What is expected >> The expected output is exactly the lines below, starting at the line with "Select the Deck Cadet rank cell" and ending at the line with "The width and height of the screenshot is (579, 580).", both included; no other line belongs in it.

***** Records provided *****

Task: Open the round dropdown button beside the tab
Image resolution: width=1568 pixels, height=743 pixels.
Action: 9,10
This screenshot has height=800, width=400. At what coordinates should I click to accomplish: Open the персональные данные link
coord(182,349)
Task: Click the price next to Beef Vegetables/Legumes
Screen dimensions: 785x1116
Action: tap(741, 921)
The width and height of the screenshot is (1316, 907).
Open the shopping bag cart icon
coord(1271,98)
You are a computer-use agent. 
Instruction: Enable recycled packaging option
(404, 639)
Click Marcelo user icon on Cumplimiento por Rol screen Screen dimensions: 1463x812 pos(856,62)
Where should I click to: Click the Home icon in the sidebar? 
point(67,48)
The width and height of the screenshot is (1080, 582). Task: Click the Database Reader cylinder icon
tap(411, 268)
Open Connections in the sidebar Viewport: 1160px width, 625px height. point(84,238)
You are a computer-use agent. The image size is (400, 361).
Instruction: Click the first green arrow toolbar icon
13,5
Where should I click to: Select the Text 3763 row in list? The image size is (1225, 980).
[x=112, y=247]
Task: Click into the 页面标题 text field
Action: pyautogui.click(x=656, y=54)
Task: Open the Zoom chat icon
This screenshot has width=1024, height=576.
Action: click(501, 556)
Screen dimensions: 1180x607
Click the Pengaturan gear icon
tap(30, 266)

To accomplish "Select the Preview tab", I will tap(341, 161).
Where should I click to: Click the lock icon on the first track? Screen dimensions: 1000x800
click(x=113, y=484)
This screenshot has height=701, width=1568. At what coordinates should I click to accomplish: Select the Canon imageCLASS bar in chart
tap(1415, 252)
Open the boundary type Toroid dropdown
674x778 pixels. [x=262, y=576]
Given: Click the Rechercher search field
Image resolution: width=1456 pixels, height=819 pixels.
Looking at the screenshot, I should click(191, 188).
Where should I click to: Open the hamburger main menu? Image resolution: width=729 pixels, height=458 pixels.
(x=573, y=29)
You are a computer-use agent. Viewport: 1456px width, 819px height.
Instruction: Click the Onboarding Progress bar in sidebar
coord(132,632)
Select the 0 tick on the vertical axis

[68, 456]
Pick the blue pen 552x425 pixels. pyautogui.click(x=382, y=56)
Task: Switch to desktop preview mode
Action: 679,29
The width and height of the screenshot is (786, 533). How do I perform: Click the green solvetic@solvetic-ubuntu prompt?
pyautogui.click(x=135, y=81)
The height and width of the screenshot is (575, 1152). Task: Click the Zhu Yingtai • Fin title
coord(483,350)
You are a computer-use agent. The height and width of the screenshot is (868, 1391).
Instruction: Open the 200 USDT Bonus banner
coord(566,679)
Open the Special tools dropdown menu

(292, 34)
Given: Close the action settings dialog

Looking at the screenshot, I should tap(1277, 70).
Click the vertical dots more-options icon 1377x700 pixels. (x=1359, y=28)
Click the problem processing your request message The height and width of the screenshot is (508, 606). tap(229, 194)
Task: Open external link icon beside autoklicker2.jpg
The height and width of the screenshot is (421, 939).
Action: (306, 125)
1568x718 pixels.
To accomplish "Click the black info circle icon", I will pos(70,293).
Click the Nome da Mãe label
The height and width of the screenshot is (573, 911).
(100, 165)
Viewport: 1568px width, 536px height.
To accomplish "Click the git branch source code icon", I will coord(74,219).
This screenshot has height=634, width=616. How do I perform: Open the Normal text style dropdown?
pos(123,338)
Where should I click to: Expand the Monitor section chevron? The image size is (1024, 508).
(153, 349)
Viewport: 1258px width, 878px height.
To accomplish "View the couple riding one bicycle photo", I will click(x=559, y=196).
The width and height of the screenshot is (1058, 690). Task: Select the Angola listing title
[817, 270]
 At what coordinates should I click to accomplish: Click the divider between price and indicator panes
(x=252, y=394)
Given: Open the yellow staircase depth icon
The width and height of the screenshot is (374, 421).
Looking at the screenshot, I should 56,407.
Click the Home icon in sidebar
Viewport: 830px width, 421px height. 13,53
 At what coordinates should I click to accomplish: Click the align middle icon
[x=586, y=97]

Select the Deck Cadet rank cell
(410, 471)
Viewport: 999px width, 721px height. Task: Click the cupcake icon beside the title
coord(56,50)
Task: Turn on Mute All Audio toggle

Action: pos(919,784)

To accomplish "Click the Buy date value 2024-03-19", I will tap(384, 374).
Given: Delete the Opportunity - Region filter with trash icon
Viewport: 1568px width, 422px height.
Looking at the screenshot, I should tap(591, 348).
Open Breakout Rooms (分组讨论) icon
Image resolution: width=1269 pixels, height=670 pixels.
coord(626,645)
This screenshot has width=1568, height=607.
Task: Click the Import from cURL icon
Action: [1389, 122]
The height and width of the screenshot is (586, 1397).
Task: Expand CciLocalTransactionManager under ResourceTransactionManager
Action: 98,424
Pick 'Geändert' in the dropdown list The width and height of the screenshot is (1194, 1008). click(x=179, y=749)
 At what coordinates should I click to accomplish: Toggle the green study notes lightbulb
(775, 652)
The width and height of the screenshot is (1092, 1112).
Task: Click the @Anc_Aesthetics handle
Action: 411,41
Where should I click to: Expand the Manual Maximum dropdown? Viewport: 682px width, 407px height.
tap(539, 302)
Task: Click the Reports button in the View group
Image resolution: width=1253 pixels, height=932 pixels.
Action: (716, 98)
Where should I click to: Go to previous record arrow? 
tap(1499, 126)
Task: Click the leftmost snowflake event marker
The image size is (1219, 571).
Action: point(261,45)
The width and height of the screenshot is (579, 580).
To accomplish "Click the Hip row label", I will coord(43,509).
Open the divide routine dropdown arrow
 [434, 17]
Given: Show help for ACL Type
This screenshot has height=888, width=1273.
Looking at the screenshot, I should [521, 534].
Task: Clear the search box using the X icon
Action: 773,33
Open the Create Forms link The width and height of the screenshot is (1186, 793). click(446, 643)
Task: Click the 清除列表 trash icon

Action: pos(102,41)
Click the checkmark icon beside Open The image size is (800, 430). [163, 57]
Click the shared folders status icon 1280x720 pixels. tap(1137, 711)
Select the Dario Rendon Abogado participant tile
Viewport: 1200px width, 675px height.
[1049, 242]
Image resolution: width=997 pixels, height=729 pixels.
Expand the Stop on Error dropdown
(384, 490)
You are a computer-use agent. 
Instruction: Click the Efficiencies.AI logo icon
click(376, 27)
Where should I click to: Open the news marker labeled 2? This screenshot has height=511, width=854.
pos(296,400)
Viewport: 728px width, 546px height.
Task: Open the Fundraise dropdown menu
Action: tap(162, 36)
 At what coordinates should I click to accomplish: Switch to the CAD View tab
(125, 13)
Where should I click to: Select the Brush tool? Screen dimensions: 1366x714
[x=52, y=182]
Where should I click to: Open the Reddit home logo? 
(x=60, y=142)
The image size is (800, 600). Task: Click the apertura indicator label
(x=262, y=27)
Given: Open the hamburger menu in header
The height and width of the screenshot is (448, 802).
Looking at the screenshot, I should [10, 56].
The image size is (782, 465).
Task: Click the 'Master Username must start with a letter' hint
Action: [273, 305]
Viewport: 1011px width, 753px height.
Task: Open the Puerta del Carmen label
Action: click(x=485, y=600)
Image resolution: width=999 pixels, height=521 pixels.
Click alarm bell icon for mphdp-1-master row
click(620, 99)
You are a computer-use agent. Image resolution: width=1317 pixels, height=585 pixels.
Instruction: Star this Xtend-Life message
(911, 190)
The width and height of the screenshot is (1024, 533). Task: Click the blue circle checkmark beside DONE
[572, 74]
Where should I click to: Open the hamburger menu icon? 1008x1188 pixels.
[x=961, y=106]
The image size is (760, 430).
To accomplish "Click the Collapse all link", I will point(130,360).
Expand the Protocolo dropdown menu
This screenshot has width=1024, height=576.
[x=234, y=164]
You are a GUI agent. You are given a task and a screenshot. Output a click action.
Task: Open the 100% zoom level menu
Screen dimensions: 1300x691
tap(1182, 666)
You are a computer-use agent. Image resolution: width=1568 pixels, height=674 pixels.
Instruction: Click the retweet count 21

*****

The completed task >>
Select the Deck Cadet rank cell
(410, 471)
Viewport: 999px width, 721px height. Task: Click the cupcake icon beside the title
coord(56,50)
Task: Turn on Mute All Audio toggle

Action: pos(919,784)

To accomplish "Click the Buy date value 2024-03-19", I will tap(384, 374).
Given: Delete the Opportunity - Region filter with trash icon
Viewport: 1568px width, 422px height.
Looking at the screenshot, I should tap(591, 348).
Open Breakout Rooms (分组讨论) icon
Image resolution: width=1269 pixels, height=670 pixels.
coord(626,645)
This screenshot has width=1568, height=607.
Task: Click the Import from cURL icon
Action: [1389, 122]
The height and width of the screenshot is (586, 1397).
Task: Expand CciLocalTransactionManager under ResourceTransactionManager
Action: 98,424
Pick 'Geändert' in the dropdown list The width and height of the screenshot is (1194, 1008). click(x=179, y=749)
 At what coordinates should I click to accomplish: Toggle the green study notes lightbulb
(775, 652)
The width and height of the screenshot is (1092, 1112).
Task: Click the @Anc_Aesthetics handle
Action: 411,41
Where should I click to: Expand the Manual Maximum dropdown? Viewport: 682px width, 407px height.
tap(539, 302)
Task: Click the Reports button in the View group
Image resolution: width=1253 pixels, height=932 pixels.
Action: (716, 98)
Where should I click to: Go to previous record arrow? 
tap(1499, 126)
Task: Click the leftmost snowflake event marker
The image size is (1219, 571).
Action: point(261,45)
The width and height of the screenshot is (579, 580).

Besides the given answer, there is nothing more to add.